▶ [Task material]
==*==
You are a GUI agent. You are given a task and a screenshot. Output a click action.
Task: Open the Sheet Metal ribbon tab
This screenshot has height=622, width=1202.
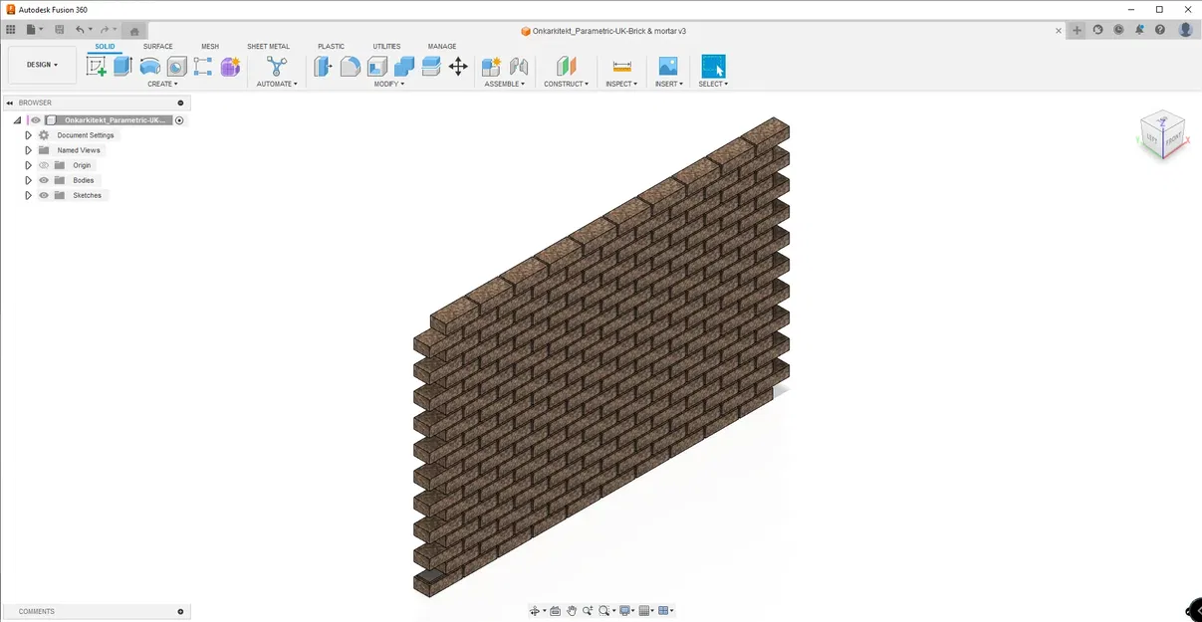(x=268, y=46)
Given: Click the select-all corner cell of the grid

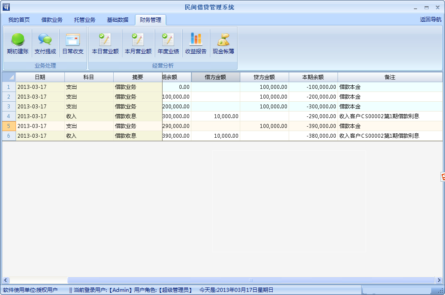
==*==
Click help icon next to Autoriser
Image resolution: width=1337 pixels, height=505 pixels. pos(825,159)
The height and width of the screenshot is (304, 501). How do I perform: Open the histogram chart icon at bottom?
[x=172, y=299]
==*==
▶ [Exercise instructions]
Reproduce, word for word, everything in the listing above from the line containing "You are a GUI" down to the line containing "Given: Click the", both of them included. No pictures.

▶ [Solution for this task]
You are a GUI agent. You are given a task and a screenshot. Output a click action.
Task: Open the Sheet Metal ribbon tab
This screenshot has height=622, width=1202.
(x=268, y=46)
Given: Click the select-all corner cell of the grid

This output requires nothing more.